PEDIDO A: Imprima na íntegra, sem qualquer alteração, o excerto sobre o mundo rural durante o Estado Novo.

“Não há, talvez, nada mais absurdamente
demagógico no Portugal Salazarista dos anos 30 do que o discurso ideológico,
conservador e agrarista sobre o mundo rural e a vida camponesa.” É desta forma
que o historiador Fernando Rosas inicia um capítulo dedicado ao mundo rural
durante o Estado Novo. A certa altura, referindo-se à região do Barroso, e
citando o Inquérito à habitação Rural
que lhe serviu de fonte, escreve: (…) “as casas dos camponeses menos pobres,
«simples quanto possa imaginar-se», eram cobertas de colmo, sem chaminés (…)
«janelas quase as não há», com um andar térreo para a «corte dos porcos» e um
primeiro andar só com uma cozinha e um «sobrado». O mobiliário da primeira
resumia-se a «uma mesa e dois ou três bancos», os «escanos», e os utensílios
eram «tão-só os precisos e bem primitivos». «O sobrado é o dormitório colectivo
da família. Aí estão as camas, as mais das vezes tarimbas de madeira, onde
dormem pai e mãe, filhos, genros, noras e avós. (…) Algumas cadeiras, mesas
toscas, um ou dois lavatórios nos mais abastados são toda uma mobília. (…)

PEDIDO B: Nas entradas, produza apenas as linhas que vão da linha com "Where should I" até à linha com "pyautogui.click(x=384, y=46)", incluindo ambas, reproduzidas sem alterações. Deixe as imagens fora da resposta.

MATERIAIS DO EXERCÍCIO:
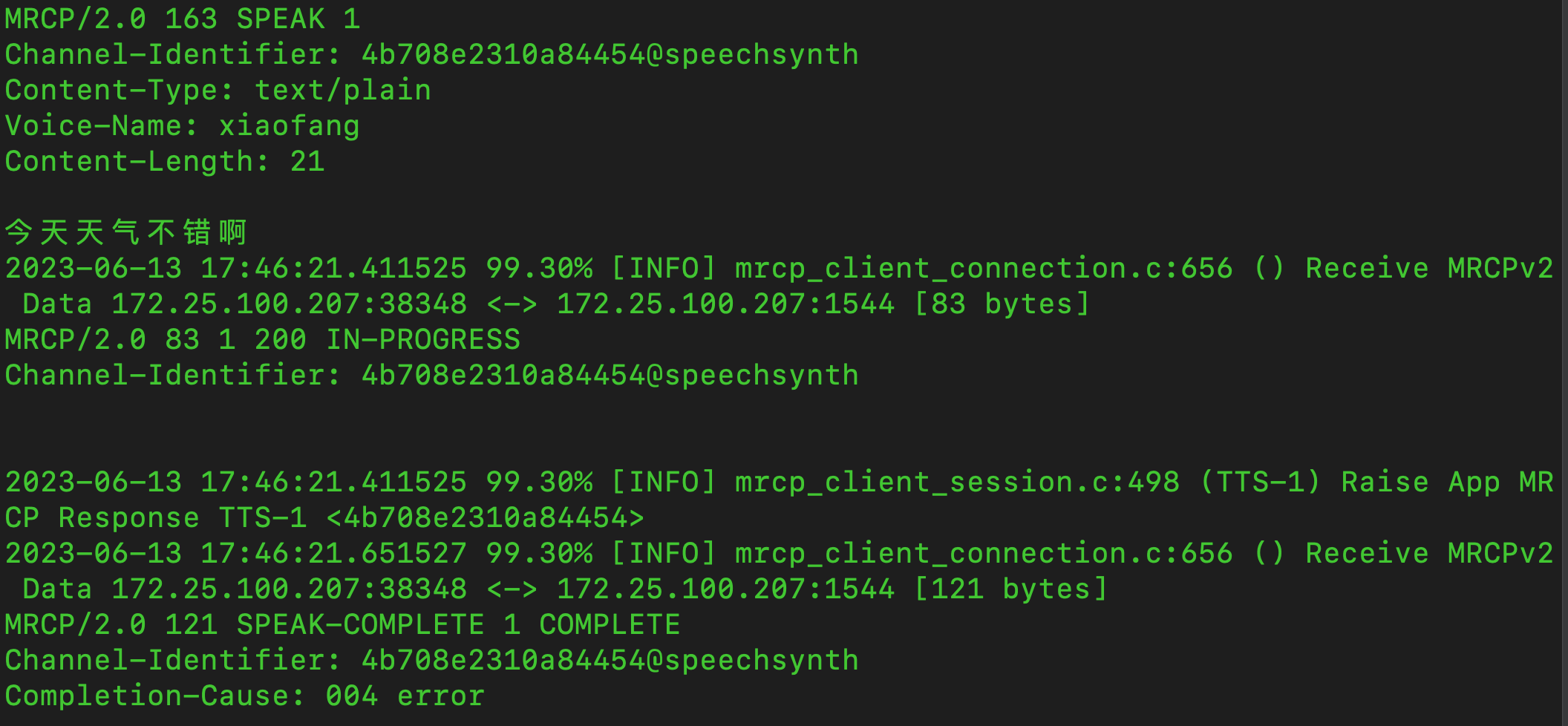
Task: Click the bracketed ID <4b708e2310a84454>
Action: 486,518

...

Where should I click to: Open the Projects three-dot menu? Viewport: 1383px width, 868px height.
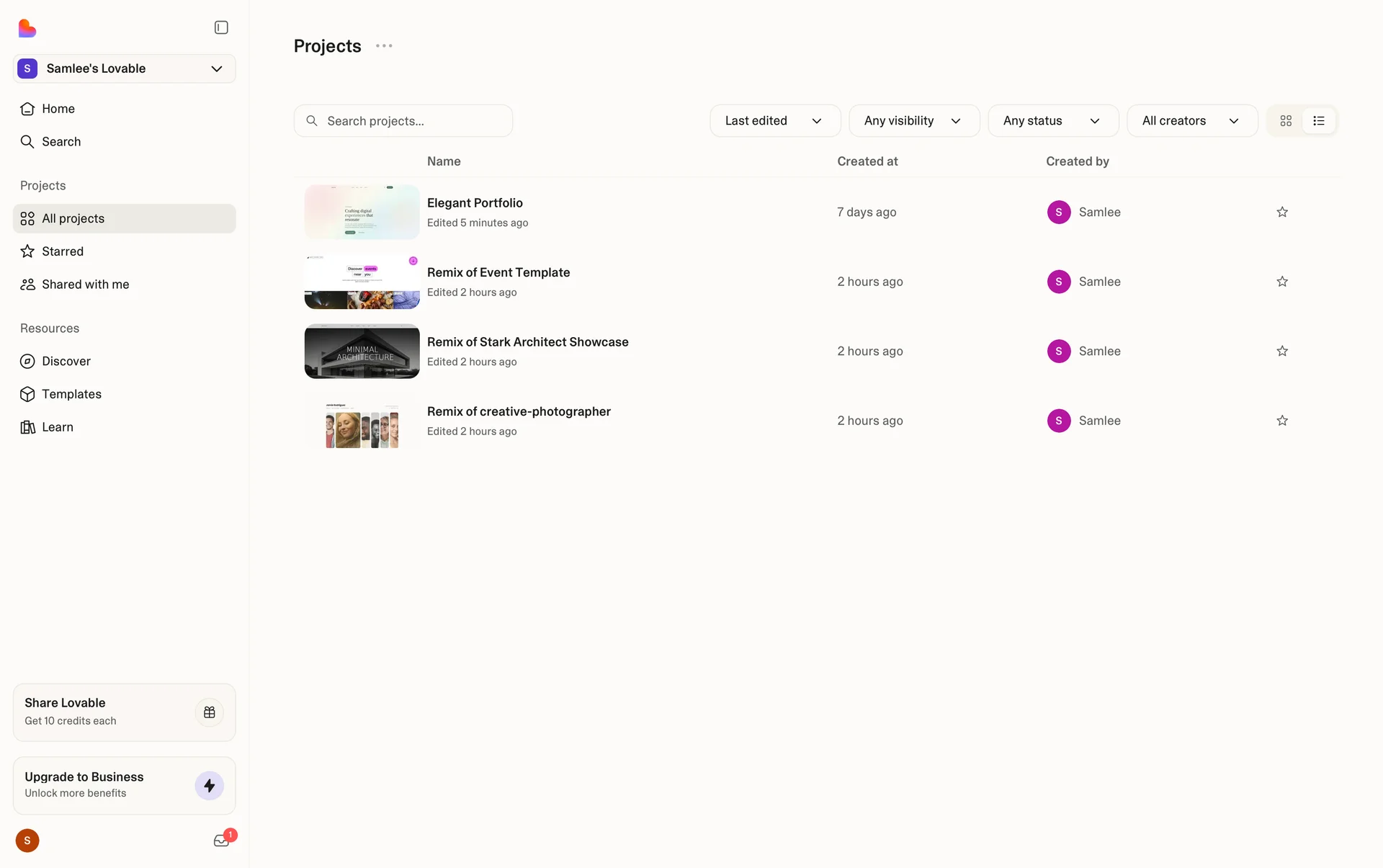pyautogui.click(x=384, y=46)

...

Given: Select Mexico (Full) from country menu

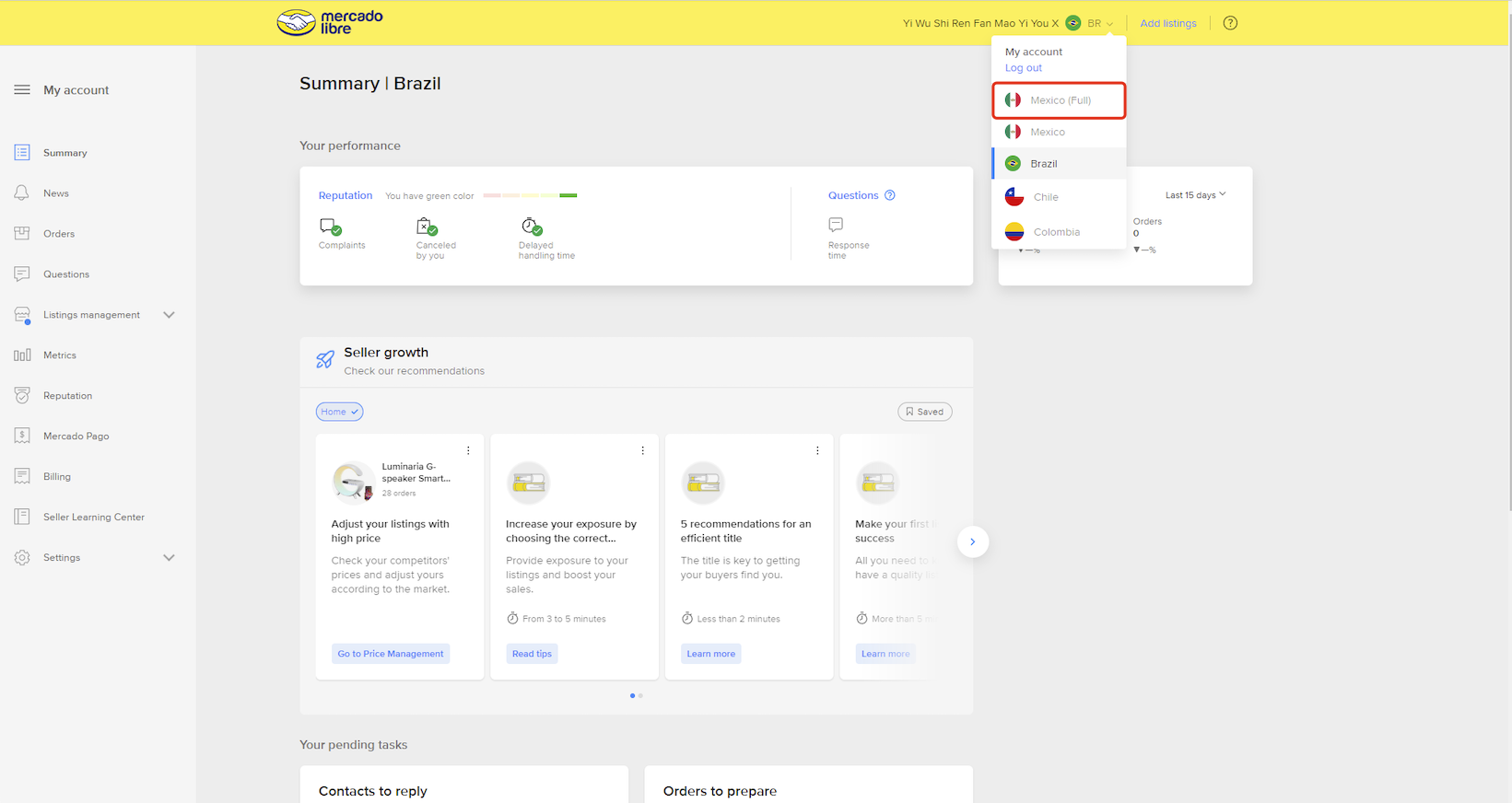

RESPOSTA À TAREFA A:
“Não há, talvez, nada mais absurdamente
demagógico no Portugal Salazarista dos anos 30 do que o discurso ideológico,
conservador e agrarista sobre o mundo rural e a vida camponesa.” É desta forma
que o historiador Fernando Rosas inicia um capítulo dedicado ao mundo rural
durante o Estado Novo. A certa altura, referindo-se à região do Barroso, e
citando o Inquérito à habitação Rural
que lhe serviu de fonte, escreve: (…) “as casas dos camponeses menos pobres,
«simples quanto possa imaginar-se», eram cobertas de colmo, sem chaminés (…)
«janelas quase as não há», com um andar térreo para a «corte dos porcos» e um
primeiro andar só com uma cozinha e um «sobrado». O mobiliário da primeira
resumia-se a «uma mesa e dois ou três bancos», os «escanos», e os utensílios
eram «tão-só os precisos e bem primitivos». «O sobrado é o dormitório colectivo
da família. Aí estão as camas, as mais das vezes tarimbas de madeira, onde
dormem pai e mãe, filhos, genros, noras e avós. (…) Algumas cadeiras, mesas
toscas, um ou dois lavatórios nos mais abastados são toda uma mobília. (…)

RESPOSTA À TAREFA B:
Where should I click to: Open the Projects three-dot menu? Viewport: 1383px width, 868px height.
pyautogui.click(x=384, y=46)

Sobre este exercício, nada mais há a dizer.